Let $( \mathbb{E}\, , \leq )$ be a Riesz (vector lattice) space and let $\| \cdot \|$ be a map from $\mathbb{E}$ to $[ 0, \infty]$ that, when restricted to $$ \mathbb{B} := \{ f \in \mathbb{E} \, \colon \, \| f \| < + \infty \},$$ $ \| \cdot \|$ becomes a complete Riesz (lattice) norm on $\mathbb{B}$.
In particular, $( \mathbb{B}\, , \| \cdot \| )$ is a Banach lattice contained in $\mathbb{E}$. We denote by $\mathbb{E}_+$ and $\mathbb{B}_+$ be the positive cones of $( \mathbb{E}\, , \leq )$ and $( \mathbb{B}\, , \| \cdot \| )$, respectively.
Let $\Phi$ be an injective map from $\mathbb{E}_+$ to itself, i.e., $$ \Phi \, \colon \mathbb{E}_+ \to \mathbb{E}_+ .$$
The preimage of the positive cone $\mathbb{B}_+ \subset \mathbb{E}_+$ under $\Phi$ is the subset of $\mathbb{E}_+$ for which $$\Phi^{-1} (\mathbb{B}_+) := \{ f \in \mathbb{E}_+ \, \colon \, \Phi (\, f \,) \in \mathbb{B}_+ \}.$$
I am quite confused that whether $\Phi \left( \Phi^{-1} (\mathbb{B}_+) \right) = \mathbb{B}_+$ holds? Could anyone help me out please?

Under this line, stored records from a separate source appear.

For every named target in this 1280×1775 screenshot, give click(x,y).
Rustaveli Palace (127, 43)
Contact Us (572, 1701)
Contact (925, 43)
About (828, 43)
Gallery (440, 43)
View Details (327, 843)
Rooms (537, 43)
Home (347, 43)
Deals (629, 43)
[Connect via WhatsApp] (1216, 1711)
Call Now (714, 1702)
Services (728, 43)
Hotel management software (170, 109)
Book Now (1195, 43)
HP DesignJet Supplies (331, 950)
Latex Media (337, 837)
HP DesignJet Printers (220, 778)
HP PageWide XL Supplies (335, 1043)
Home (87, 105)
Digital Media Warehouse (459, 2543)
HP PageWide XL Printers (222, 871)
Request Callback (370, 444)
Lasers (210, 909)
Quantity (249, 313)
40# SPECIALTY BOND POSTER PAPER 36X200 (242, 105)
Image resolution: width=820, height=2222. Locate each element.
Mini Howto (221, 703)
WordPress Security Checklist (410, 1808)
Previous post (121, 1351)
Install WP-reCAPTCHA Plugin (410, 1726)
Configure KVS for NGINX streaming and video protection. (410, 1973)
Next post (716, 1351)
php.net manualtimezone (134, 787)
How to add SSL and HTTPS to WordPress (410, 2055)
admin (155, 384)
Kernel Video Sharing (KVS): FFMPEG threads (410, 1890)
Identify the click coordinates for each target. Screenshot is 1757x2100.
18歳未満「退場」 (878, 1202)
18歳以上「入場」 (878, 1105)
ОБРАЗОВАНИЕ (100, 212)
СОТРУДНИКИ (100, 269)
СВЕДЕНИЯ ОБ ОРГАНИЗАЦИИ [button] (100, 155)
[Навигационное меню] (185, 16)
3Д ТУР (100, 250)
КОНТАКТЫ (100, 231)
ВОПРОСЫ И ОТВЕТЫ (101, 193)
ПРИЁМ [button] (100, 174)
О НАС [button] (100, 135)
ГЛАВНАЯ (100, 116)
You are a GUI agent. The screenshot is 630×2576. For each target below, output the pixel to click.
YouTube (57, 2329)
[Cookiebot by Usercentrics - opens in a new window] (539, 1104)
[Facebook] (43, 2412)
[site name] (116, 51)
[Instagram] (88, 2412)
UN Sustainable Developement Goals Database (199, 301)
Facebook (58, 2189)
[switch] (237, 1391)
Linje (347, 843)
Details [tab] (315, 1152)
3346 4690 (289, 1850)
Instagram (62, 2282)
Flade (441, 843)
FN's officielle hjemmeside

Thank you very much in advance!
This is only true if $\Phi$ is surjective.
Let $E_+= \mathbb R^n_+$. Then $\Phi$ defined by $\Phi(x) = x + e$ is injective and maps into $E_+$ for $e\ne0$ and $e\ge0$. However, it is not surjective, as $\Phi(x)\ge e$ for all $x\in E_+$.